Zacks ESP: The Earnings ESP, which represents the difference between the Most Accurate estimate and the Zacks Consensus Estimate, is at +9.13%. This is because the Most Accurate estimate is pegged at a loss of $3.38 while the Zacks Consensus Estimate is pegged at a loss of $4.27. You can uncover the best stocks to buy or sell before they’re reported with our Earnings ESP Filter.
Zacks Rank: Intercept currently carries a Zacks Rank #3. The combination of Zacks Rank #3 and a positive ESP makes us confident of an earnings beat in the upcoming release.
On the other hand, Sell-rated stocks ( #4 or 5) should never be considered going into an earnings announcement, especially when the company is seeing negative estimate revisions.
Factors at Play
Intercept received a major boost with the FDA approval (in May 2016) of its lead drug, Ocaliva, in combination with ursodeoxycholic (UDCA), for the treatment of primary biliary cholangitis (PBC) in adults with an inadequate response to UDCA or as monotherapy in adults unable to bear with UDCA. Ocaliva generated sales of $4.7 million in the last quarter. In Dec 2016, the European Commission also granted conditional approval to Ocaliva for the same indication.
Meanwhile, Ocaliva is being evaluated for other indications including non-alcoholic steatohepatitis (NASH) and primary sclerosing cholangitis (PSC).
Intercept expects operating expenses in the range of $380–$420 million in 2017 to support the continued commercialization of Ocaliva in PBC in the United States and other markets, sustained clinical development for OCA in PBC and NASH and the continued advancement of INT-767 and other pipeline programs. The initial uptake of Ocaliva has been encouraging and sales of the drug should pick up further in 2017.
However, sales in the first quarter will be impacted due to higher gross net impact early in the year while patients navigate through the annual change of insurance carriers and benefits. This in turn can cause patients to have their benefits reauthorized and result in a delay in approval.
We expect investors to remain focused on sales ramp-up of Ocaliva and pipeline updates on Intercept’s first-quarter call. The FDA recently approved a redesign of the phase III trial, REGENERATE on Ocaliva for the safety and efficacy in treating NASH patients with liver fibrosis. The company now needs to achieve only one co primary endpoint- either fibrosis improvement or NASH resolution as compared to the earlier target of achieving both.
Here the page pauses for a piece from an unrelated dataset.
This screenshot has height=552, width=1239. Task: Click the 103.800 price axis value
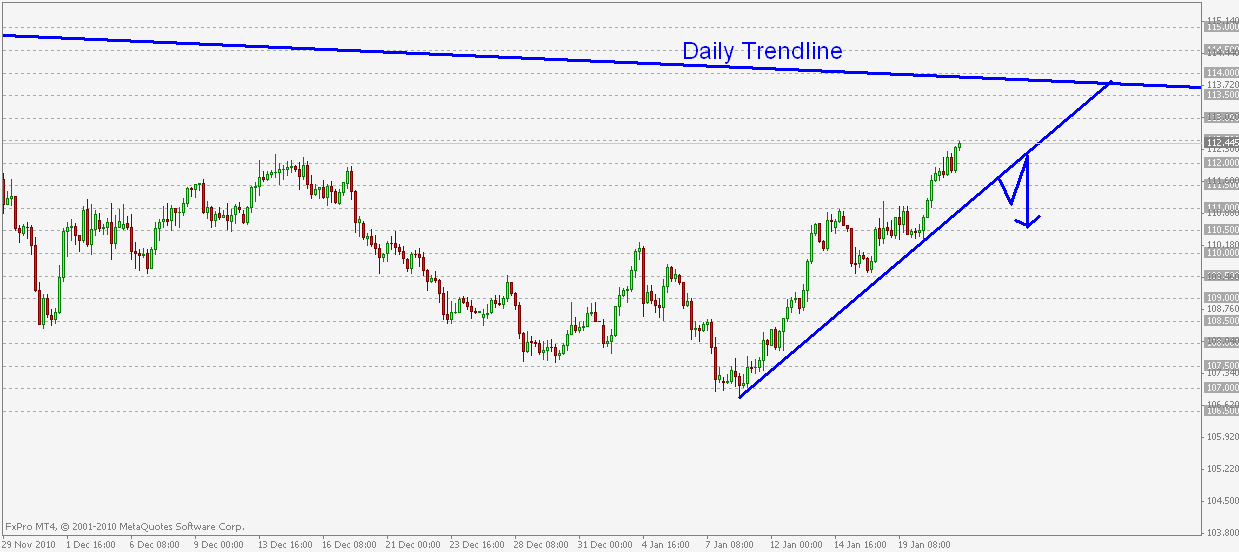(x=1221, y=533)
The sample size of the trial has also been reduced to approximately 750 patients or about 250 patients per arm. The company plans to complete enrolment for the interim analysis cohort in the REGENERATE trial by mid-2017 (data readout in 2019).
Meanwhile, Intercept also initiated a phase II study, CONTROL (Combination OCA aNd sTatins for monitoRing Of Lipids), on OCA. The study is being conducted to evaluate the effect of OCA in combination with statin therapy on lipid metabolism in patients with NASH. Enrolment in the study was completed in third-quarter 2016, with data expected in 2017.
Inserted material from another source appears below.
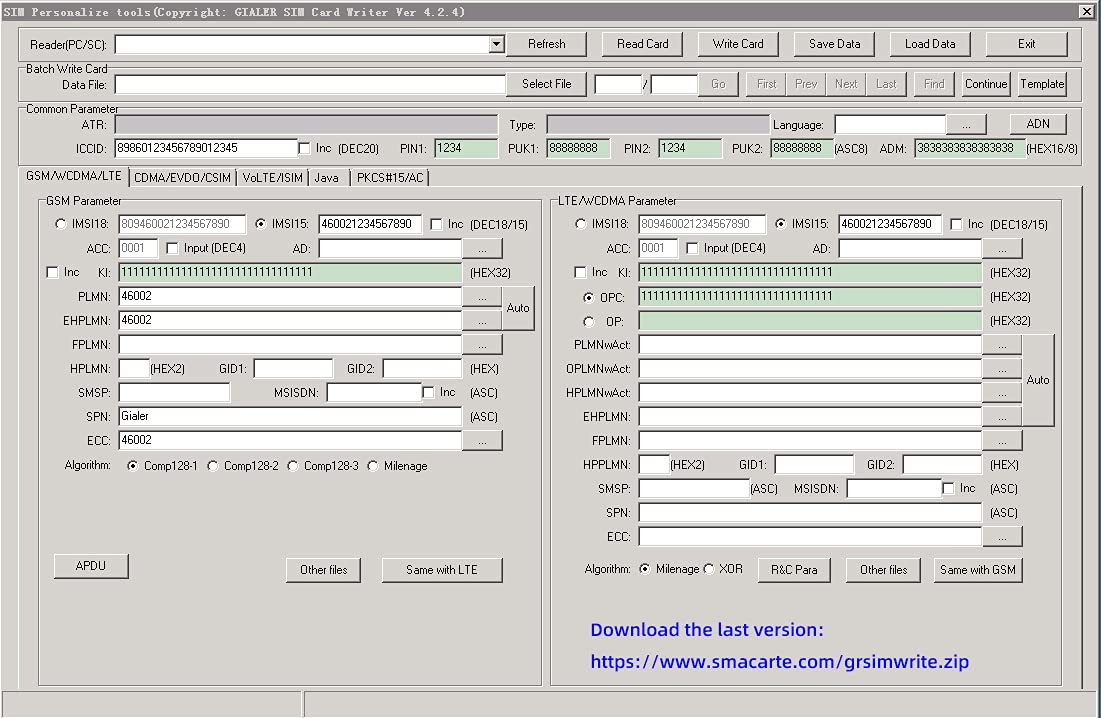
Task: Switch to the CDMA/EVDO/CSIM tab
Action: click(183, 177)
Stocks That Warrant a Look
Here are some health care stocks that you may want to consider, as our model shows that they have the right combination of elements to post an earnings beat this quarter.
Gilead Sciences, Inc. GILD has an Earnings ESP of +2.77% and a Zacks Rank #3.The company is scheduled to release results on May 2. You can see the complete list of today’s Zacks #1 Rank stocks here.
The Earnings ESP for Exelixis, Inc. EXEL is +100% and it carries a Zacks Rank #3. The company is expected to release results on May 1.
Fibrogen Inc. FGEN has an Earnings ESP of +23.81% and a Zacks Rank #3. The company is likely to release results on May 8.